Figure 7

CQ and AQ increased pAMPKα expression and ameliorated albuminuria and renal morphologic changes in the kidneys of STZ-induced diabetic mice. CQ (50 mg/kg) or AQ (20 mg/kg) were administered every other day for 14 weeks in treatment groups. (A) pAMPKα and pPGC1α activity restoration was confirmed by immunoblot analysis in diabetic kidneys treated with CQ or AQ. Band intensities representing pAMPKα, pPGC1α and GAPDH expression levels were converted into densitometry using ImageJ software in the ratios of E-cad, α-SMA, and fibronectin to GAPDH. Data are means ± SEM. (B) The STZ-induced diabetes group had higher HgA1C levels than the normal control group. (C) However, CQ- and AQ-treated STZ-induced diabetic mice exhibited a significant reduction in the urine albumin excretion rate compared with diabetic control mice. (D,E) Tubular dilatation and tubular epithelial disruption were observed in the diabetic control group.
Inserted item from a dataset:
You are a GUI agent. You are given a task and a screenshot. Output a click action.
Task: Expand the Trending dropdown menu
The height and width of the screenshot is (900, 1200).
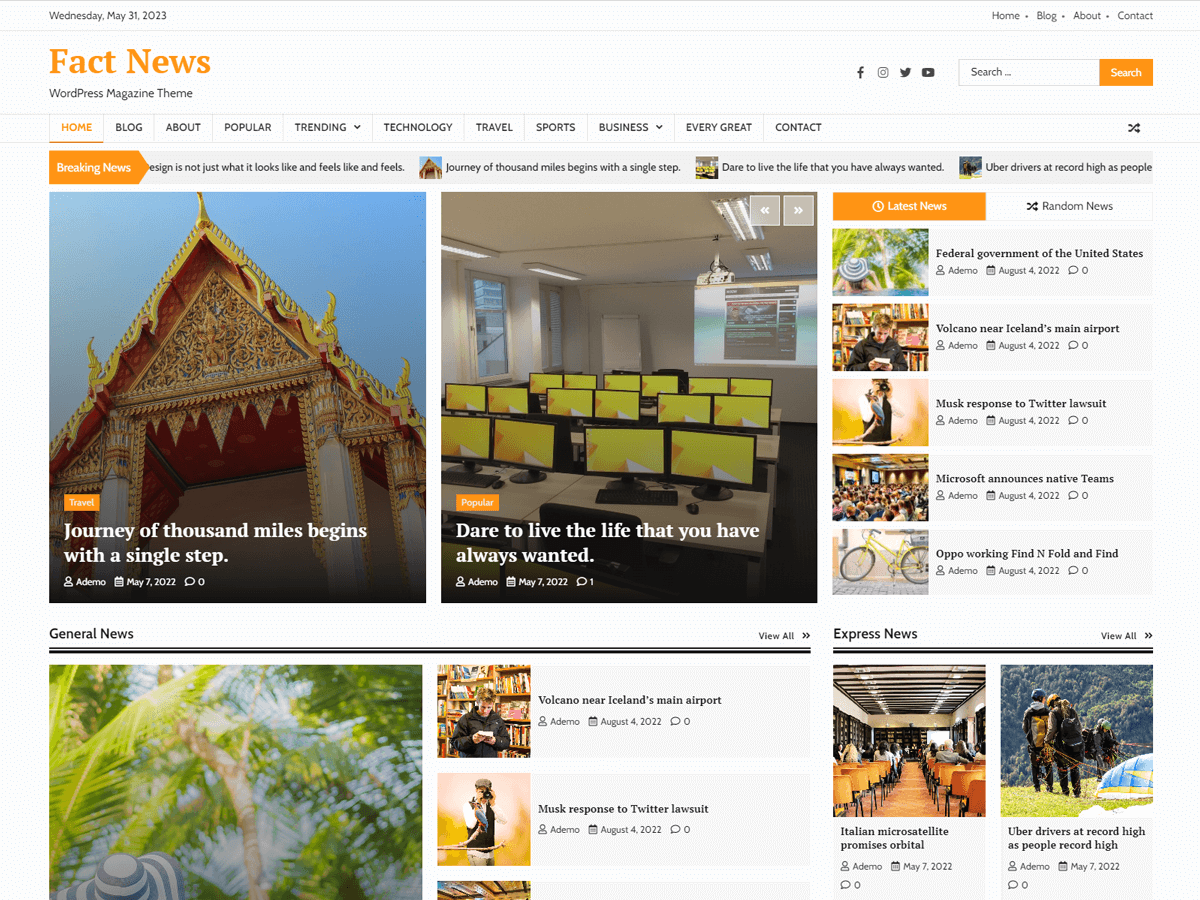click(x=327, y=128)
Treating STZ-induced diabetic mice with CQ or AQ attenuated these abnormalities while causing less cellular disruption. (F,G) Representative of photographs of Masson’s trichrome-stained kidneys showing that decreased numbers of renal fibrotic lesions were present in the CQ and AQ groups compared with the diabetic control group. (n = 5 per group, *p < 0.05, ***p < 0.0001 vs Normal, ^#p < 0.05, ^###p < 0.0001 vs DM control).